REQUIREMENT: Start at the line holding "Next Day → (110, 1891)". Write out that line and each one after it to the end of the data, unchanged.

RECORDS FOR THIS EXERCISE:
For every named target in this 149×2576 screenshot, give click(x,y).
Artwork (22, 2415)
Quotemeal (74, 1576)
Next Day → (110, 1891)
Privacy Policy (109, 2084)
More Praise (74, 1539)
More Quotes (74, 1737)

WRITTEN SOLUTION:
Next Day → (110, 1891)
Privacy Policy (109, 2084)
More Praise (74, 1539)
More Quotes (74, 1737)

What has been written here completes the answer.